Как назло, тут начинается перерыв, зажигается свет, а билетерши разносят мороженое. Я спрашиваю Ингрид, хочет ли она мороженого, она говорит: «Нет», — и я решаю тоже воздержаться. Разговаривая с ней, я кладу локоть на спинку кресла, и, когда свет тушат, рука моя как бы сама собой соскальзывает туда, куда ее так и тянет. Ингрид не возражает — даже наоборот: почувствовав мою руку у себя на плече, она придвигается ближе, уютно устраивается, прильнув ко мне, волосы ее касаются моего лица, и, я вдыхаю приятный запах хорошей парфюмерии. В следующую секунду мы уже целуемся, впервые целуемся, и это удивительно хорошо.

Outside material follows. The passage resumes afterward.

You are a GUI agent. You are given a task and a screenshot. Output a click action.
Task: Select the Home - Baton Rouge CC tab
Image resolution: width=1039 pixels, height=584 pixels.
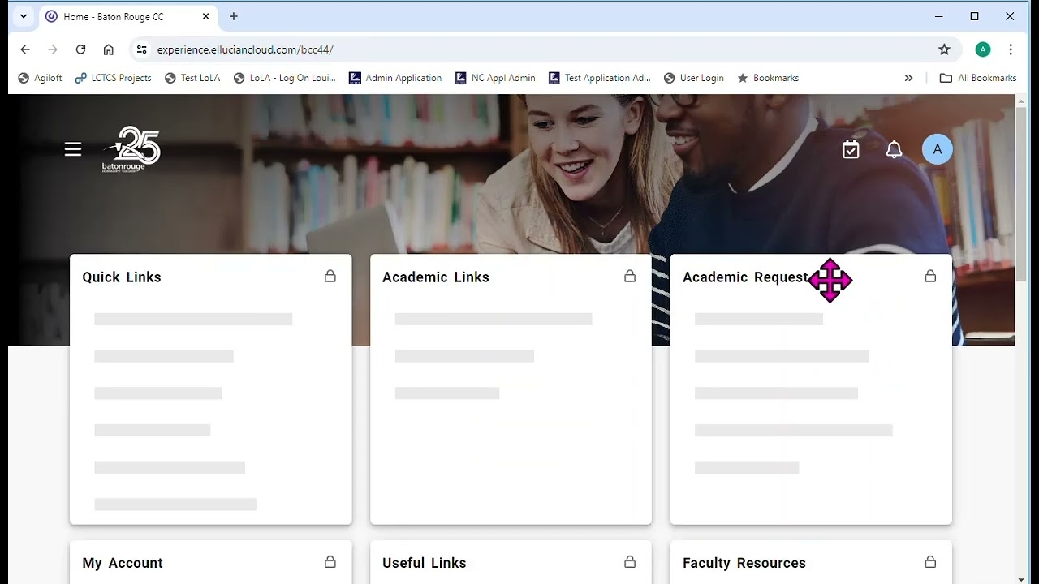pos(122,16)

На улице, когда мы выходим из кино, дует довольно холодный ветер. Некоторое время мы идем по главной магистрали, потом сворачиваем на дорогу, ведущую на вершину холма, где живет Ингрид. Мы почти не разговариваем. Мне хочется сказать что-то такое, что закрепило бы наши отношения, чтобы не пропало бесследно то, что произошло в кино, но все, что было там, во мраке и тепло, здесь, среди того холода, словно испаряется куда-то, и кажется, что нам этого уже не вернуть.

— Я очень рад, что мы провели вечер вместе, — говорю я.



— Значит, вы все-таки довольны? — говорит она, и от удивления я чуть не разеваю рот. Доволен ли я?!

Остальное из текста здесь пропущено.